Figure 3. UMAP plot of single cells from a PBMC sample*, following WNN integration of transcriptomic and proteomic data. Clusters are labeled with some diagnostic protein biomarkers (black, bold) and gene biomarkers (grey, italic) for each cell type.
In some of our own internal testing, we’ve seen WNN work best when the two data sets have complimentary information. For example, let’s say the transcriptomic data correctly separates hypothetical cell types A and B, but cell types C and D form a single cluster. The proteomic data would be complimentary if it separates cell types C and D, but not A and B. WNN would then do a good job of combining the best of both worlds, separating A, B, C, and D.

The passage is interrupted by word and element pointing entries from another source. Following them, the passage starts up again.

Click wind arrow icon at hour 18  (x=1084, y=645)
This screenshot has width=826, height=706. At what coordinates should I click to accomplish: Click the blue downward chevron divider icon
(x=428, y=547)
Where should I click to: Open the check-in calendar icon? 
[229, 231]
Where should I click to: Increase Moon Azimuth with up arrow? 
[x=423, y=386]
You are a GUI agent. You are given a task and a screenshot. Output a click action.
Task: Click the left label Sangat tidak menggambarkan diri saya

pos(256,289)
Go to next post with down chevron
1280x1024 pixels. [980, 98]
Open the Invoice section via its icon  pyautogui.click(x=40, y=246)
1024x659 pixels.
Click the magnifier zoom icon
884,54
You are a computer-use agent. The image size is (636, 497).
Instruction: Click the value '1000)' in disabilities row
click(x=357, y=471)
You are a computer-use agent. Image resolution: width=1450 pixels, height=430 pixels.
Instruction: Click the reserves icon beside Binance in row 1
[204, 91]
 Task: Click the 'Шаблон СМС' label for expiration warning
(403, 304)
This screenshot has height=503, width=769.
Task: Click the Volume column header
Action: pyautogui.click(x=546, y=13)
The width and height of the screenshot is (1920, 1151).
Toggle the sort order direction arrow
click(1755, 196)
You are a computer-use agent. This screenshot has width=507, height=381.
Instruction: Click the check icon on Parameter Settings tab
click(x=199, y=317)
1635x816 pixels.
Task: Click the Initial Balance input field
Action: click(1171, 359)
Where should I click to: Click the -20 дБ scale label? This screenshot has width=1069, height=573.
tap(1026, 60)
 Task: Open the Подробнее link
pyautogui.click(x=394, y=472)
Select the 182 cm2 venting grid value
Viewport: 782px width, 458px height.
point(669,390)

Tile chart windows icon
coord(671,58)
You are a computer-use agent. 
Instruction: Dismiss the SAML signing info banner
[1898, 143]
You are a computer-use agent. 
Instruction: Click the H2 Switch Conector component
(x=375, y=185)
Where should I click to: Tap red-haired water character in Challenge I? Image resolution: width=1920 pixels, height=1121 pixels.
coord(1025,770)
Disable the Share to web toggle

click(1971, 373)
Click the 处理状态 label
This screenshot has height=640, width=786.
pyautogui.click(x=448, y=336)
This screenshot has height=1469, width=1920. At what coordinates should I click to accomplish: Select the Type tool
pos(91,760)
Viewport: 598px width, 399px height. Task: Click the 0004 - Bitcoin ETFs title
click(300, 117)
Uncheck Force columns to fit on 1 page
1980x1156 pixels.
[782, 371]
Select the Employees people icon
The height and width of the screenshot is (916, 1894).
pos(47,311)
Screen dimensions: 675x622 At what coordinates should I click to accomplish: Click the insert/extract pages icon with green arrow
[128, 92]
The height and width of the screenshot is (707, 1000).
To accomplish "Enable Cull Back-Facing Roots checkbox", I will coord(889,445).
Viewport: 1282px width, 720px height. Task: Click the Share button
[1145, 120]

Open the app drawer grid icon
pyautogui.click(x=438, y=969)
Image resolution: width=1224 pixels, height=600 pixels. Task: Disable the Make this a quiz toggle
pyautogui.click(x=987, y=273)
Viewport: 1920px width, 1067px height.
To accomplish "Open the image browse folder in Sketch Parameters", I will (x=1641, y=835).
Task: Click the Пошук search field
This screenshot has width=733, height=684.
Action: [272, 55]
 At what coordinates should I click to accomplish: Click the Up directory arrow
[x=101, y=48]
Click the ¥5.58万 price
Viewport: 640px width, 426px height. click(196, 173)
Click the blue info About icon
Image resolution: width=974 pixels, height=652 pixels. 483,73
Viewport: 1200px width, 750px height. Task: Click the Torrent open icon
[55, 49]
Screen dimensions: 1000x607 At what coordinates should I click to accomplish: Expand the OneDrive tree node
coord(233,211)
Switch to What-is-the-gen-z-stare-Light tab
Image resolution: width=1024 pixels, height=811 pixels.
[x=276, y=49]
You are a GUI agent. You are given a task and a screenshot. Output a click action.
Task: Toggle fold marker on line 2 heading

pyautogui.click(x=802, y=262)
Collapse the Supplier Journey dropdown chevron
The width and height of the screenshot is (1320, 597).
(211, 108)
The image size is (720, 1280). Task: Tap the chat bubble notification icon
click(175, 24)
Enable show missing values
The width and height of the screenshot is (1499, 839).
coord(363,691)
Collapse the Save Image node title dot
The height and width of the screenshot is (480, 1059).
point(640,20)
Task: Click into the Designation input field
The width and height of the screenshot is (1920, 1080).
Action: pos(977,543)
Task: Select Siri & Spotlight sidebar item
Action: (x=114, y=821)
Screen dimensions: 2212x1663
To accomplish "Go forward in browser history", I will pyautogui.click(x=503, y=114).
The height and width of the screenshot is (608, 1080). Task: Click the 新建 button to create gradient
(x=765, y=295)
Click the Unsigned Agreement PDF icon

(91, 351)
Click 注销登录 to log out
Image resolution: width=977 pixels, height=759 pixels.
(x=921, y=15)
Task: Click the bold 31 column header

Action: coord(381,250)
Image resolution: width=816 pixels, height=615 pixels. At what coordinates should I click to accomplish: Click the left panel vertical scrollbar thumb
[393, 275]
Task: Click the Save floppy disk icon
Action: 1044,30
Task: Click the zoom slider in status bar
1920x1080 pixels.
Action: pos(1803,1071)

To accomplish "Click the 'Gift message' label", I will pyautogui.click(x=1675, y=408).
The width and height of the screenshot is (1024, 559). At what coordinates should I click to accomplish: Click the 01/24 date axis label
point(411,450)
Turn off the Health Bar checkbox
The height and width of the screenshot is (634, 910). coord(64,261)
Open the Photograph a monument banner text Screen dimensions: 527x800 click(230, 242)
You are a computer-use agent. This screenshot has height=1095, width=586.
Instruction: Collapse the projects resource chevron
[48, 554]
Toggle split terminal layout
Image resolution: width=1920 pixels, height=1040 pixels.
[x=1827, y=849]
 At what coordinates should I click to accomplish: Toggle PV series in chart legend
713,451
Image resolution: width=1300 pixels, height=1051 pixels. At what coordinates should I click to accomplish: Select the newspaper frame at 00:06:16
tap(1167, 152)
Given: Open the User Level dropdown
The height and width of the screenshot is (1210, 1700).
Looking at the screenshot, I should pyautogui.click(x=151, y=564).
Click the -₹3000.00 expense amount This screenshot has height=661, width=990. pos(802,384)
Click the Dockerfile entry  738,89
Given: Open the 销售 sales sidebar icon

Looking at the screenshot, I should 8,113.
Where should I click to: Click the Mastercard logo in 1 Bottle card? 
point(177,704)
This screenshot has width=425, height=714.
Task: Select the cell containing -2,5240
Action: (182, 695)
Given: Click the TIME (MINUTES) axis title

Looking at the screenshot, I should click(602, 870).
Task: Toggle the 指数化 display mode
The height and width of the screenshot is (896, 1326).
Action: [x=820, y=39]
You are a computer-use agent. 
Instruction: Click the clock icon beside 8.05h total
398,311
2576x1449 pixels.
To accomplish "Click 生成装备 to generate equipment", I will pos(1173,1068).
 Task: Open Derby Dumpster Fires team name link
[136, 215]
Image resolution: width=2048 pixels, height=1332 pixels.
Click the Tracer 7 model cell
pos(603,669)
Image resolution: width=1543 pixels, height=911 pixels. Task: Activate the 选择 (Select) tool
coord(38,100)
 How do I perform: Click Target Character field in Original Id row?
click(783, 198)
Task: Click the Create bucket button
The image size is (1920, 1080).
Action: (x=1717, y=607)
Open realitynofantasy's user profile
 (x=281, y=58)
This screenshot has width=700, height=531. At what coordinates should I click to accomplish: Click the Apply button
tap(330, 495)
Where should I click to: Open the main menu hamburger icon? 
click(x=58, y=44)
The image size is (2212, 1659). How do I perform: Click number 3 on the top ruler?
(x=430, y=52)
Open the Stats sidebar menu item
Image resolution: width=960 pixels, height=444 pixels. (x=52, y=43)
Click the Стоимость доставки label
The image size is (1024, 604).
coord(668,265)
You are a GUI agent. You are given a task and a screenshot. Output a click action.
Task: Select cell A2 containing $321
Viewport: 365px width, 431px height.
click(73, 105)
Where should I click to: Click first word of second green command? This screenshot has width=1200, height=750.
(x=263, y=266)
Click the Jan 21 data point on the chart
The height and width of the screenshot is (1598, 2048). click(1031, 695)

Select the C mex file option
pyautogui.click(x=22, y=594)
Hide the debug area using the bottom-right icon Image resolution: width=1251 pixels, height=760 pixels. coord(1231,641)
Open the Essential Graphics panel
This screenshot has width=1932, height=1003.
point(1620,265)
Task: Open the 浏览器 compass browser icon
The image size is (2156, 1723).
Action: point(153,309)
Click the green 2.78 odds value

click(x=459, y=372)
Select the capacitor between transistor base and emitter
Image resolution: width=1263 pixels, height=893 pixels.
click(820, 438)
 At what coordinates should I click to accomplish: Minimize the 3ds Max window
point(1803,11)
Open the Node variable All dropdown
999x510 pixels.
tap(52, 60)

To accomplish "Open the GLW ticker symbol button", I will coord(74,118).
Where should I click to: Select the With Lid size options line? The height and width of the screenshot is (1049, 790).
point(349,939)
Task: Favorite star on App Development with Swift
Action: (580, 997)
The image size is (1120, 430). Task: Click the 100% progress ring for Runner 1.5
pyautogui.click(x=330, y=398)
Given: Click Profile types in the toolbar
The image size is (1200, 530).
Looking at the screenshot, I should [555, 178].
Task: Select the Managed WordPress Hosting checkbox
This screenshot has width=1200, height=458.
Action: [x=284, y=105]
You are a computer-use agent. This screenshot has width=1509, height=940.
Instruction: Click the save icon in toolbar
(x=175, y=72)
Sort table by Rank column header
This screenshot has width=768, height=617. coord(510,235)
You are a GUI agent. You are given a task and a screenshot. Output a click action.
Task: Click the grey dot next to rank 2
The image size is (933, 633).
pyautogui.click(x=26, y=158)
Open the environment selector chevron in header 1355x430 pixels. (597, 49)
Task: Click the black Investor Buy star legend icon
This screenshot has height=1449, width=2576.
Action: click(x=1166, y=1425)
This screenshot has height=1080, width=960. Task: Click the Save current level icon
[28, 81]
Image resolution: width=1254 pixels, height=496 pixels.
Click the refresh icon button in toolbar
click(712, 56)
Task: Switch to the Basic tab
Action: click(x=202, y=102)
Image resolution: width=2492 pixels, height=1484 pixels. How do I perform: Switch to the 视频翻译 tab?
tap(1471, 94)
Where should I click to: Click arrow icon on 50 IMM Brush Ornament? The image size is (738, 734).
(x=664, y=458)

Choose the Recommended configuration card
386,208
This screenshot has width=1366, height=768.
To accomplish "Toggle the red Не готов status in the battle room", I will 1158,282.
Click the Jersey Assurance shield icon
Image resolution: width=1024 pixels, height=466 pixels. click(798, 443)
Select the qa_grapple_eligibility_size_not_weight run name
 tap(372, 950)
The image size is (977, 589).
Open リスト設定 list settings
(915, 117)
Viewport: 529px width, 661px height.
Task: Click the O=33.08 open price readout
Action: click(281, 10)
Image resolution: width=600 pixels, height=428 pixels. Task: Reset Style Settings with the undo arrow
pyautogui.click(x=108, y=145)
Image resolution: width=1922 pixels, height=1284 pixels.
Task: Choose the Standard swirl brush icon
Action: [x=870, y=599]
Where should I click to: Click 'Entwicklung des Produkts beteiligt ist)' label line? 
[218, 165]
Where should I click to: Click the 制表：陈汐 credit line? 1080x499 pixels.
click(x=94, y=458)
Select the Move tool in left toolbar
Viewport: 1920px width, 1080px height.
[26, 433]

There have been some very exciting technological innovations in single cell multi-omics in the last few years. It seems that there are multiple ways in which you can combine transcriptomic and proteomic data, not limited to the three strategies outlined above. My recommendation would be to try a few different methods and see what works best for your data and research question.*The PBMC data used to generate the plots were from a healthy donor and downloaded from 10X Genomics’ website. The cells are screened with 10X Genomics’ Feature barcoding assay, with TotalSeq™-B antibodies targeting 17 cell surface proteins. All analyses were performed in Partek Flow v10. The filtered UMI count data were quality-filtered and normalized. PCA was used for dimensionality reduction. WNN was used for integration across the two data types. UMAP was used for clustering and visualization.